To help give Lexus a more distinctive shape, Toyota has started out by giving the brand’s vehicles both more independence and more resources, including its own design and engineering operations.
And if the shape of future products are to be unique to the brand, Lexus will also try to ensure that its approach to performance and technology are equally distinctive.
The car maker was the first in the luxury segment to put a hybrid powertrain under its hood and now offers the high-mileage technology in nearly a half-dozen offerings. Lexus’ Templin has stressed a goal of eventually having hybrid variants for all Lexus product lines.
But while the base HS250h may focus on fuel economy, the hybrid version of the new GS -- the Lexus GS450h -- puts a premium on performance. It uses a combination V6 engine and electric drive to serve as an alternative to the more fuel-hungry V8s found in competing luxury sedans -- without sacrificing the car’s get-up-and-go.
There’ll also be a new GS350 F-Sport model that will use a V6 alone to launch from 0 to 60 in barely 5.5 seconds. Significantly, Lexus took the wraps off that version of the sedan at last month’s SEMA Show, an annual industry extravaganza in Las Vegas that focuses on passenger-car performance accessories.
Company officials hope the new products can counter recent setbacks to the Lexus brand that began in late 2009 when Toyota ordered a massive recall due to concerns about so-called runaway cars. The recall was triggered by a fiery Lexus crash that killed a California highway patrol officer and several family members.
Even though Toyota was cleared of a broader problem with sudden acceleration, the luxury carmaker was slammed by the aftershocks from the Japanese earthquake and tsunami in March. It is only now starting to rebuild dealer inventories after months of production cuts.
In the interim, Lexus’ competitors have cut ahead of it. The Japanese carmaker will be facing tougher competition going forward from brands as diverse as BMW, Cadillac and even Hyundai, which has a luxury product line growing to include the updated Genesis and new Equus premium luxury sedan.

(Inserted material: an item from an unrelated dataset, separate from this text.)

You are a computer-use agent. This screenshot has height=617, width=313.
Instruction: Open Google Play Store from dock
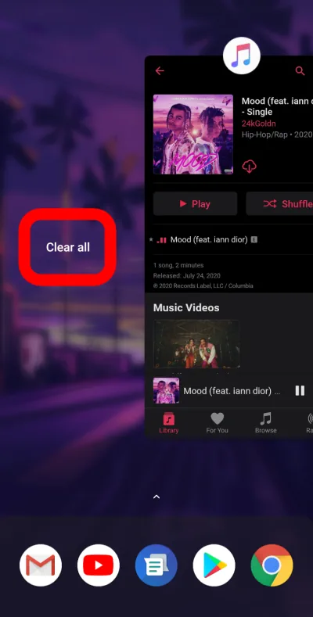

For his part, Templin recently surprised observers by saying Lexus won’t try to keep up with its competitors, especially the Germans, who have been trying to fill every possible luxury niche. In particular, Lexus won’t move into the small near-luxury segments as Mercedes has with its A-Class.
“I don’t want an enormous model range,” even if that means sacrificing pieces of the luxury pie and, notably, losing some market share, he said.
“The [luxury market] pie will be divided into smaller pieces,” Templin predicted, but if Lexus can deliver a more passionate and distinctive product line, he continued, it expects it will still be able to remain a leader in the high-line segment.